La morte di un sedicenne fa notizia, oggi come nel XIII secolo.
E quando Corradino di Svevia fu impiccato (o decapitato) il 29 ottobre del 1268 a Campo Maricino a Napoli per volontà di Carlo I d’Angiò, nuovo re del regno di Sicilia, le cronache non tardarono a tratteggiare gli aspetti tragici della vicenda dando il via alla “leggenda nera” degli Angiò nel meridione d’Italia.
La figura storica di Corradino di Svevia è stata nel tempo rielaborata da artisti e letterati colorandosi via via di nuove sfumature.
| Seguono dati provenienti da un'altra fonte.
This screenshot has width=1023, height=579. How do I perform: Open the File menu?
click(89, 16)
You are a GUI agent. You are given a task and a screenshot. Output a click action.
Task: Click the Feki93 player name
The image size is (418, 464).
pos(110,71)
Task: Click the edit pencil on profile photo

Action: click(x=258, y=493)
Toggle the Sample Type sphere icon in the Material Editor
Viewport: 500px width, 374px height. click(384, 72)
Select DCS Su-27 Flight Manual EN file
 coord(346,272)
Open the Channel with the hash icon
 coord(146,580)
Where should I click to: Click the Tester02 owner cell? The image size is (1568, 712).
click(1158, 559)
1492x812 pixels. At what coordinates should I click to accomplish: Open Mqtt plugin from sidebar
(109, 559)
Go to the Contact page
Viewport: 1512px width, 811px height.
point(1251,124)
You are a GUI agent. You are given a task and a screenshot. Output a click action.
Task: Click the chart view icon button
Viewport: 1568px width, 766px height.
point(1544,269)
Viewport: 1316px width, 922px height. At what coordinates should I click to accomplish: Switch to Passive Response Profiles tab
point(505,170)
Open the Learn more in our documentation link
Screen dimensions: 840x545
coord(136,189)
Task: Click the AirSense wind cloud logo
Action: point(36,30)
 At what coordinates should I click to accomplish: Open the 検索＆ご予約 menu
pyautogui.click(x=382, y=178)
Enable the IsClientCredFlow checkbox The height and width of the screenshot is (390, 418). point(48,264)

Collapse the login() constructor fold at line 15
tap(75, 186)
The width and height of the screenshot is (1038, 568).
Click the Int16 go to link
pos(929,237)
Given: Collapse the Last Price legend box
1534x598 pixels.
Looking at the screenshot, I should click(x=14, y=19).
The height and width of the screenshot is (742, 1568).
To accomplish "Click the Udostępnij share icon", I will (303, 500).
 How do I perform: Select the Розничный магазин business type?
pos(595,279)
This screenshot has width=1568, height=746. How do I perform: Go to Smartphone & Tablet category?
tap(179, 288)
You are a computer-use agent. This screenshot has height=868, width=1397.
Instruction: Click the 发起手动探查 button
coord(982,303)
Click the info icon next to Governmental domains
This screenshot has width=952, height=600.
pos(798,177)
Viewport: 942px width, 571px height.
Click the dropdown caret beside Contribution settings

In Italia, in particolare, è stata al centro di una importante riflessione storiografica, ma soprattutto banco di prova per numerose prove drammaturgiche dal Seicento fino all'Ottocento.
Il Corradino di Francesco Maria Pagano, tragedia che mostra un importante desiderio di rinnovamento teatrale nella Napoli illuministica del 1789, è mosso da una forte filosofia civile che porta il suo autore a delineare la figura di un principe ideale. A Corradino, caratterizzato da un’eroica virtù, manifestazione di amore del bene pubblico, si oppone la figura di Carlo, empio e dispotico tiranno. A quasi un secolo di distanza Giuseppe Chiovenda ripropone la tragedia imbevuta di guelfismo e di ideali tardo romantici: la sua riflessione si sofferma sui diritti umani calpestati dalla violenza della storia.
Ha introdotto e moderato l'incontro la dott.ssa Marilena Squicciarini.